国際的に、金融機関では金融システムを健全に維持して顧客に安全・安心に利用してもらうために、マネー・ローンダリングやテロ資金供与への対策として継続的顧客管理の取り組みを強化することが求められています。金融庁でも2021年2月に「マネー・ローンダリング及びテロ資金供与対策に関するガイドライン」を策定・公表し、金融機関に対して2024年3月までに対策を完了させるよう義務づけたことが背景にあります。
その実施内容の詳細とは、顧客情報や口座の利用目的を正確に把握すること、それらの情報について変更の有無を定期的に確認し、常に最新の情報を維持するためのメンテナンスを行うことです。
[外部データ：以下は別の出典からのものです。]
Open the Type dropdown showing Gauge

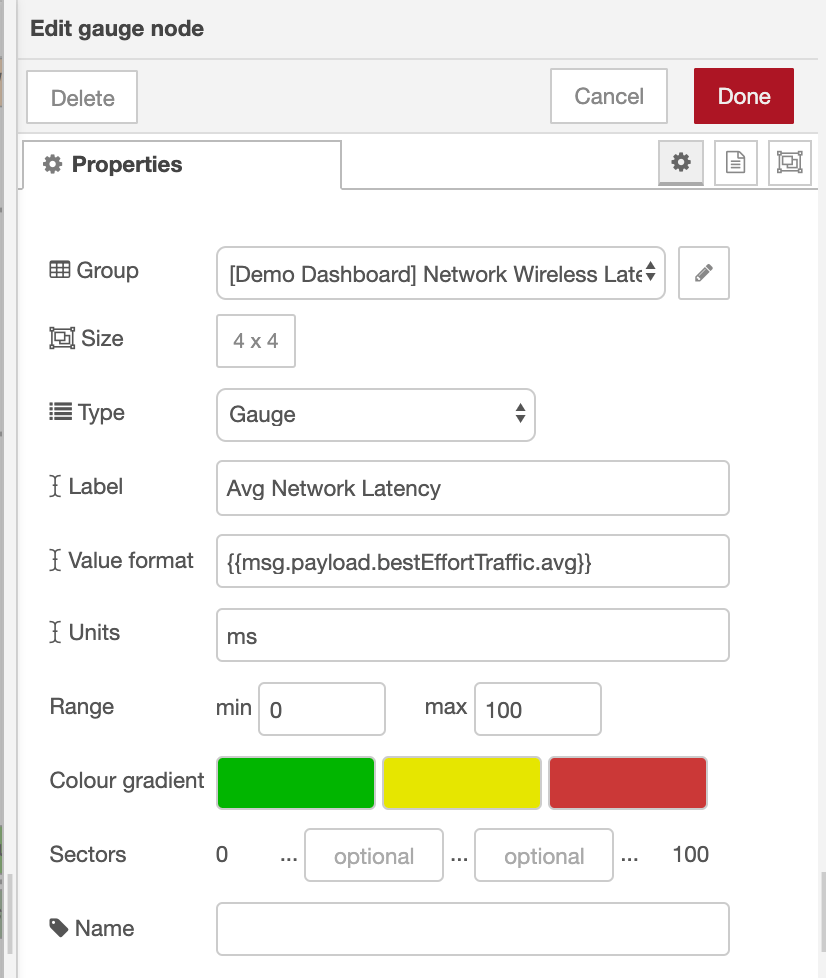coord(375,414)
銀行であれば、個人顧客の場合は氏名・住所・生年月日・職業、そして取引の目的などのヒアリング・情報更新であり、法人顧客の場合は事業所の住所や事業内容、株主情報などのヒアリング・情報更新になります。クレジットカード会社であれば職業・勤務先・資産・収入の状況、取引に使う資金の原資や使途、利用先の加盟店と購入商品・サービスなどのヒアリング、国籍・在留資格・在留期間(満了日)の記載された本人確認資料を持つ顧客へのヒアリングなどです。
証券会社であれば、特定の国に居住・所在している顧客や特定の国と取引のある顧客、そして取引期間が空いている顧客に対するヒアリングを行います。これらのメンテナンスは、DM・SMSの送付や電話によるヒアリングによって定期的に行う必要があります。
金融庁は、期限を過ぎてもこれらの継続的顧客管理への取り組みが不十分だとみなされる企業に対しては業務改善命令や業務停止命令などの行政処分を出すことで、各企業による対策強化を促進することを狙いとしています。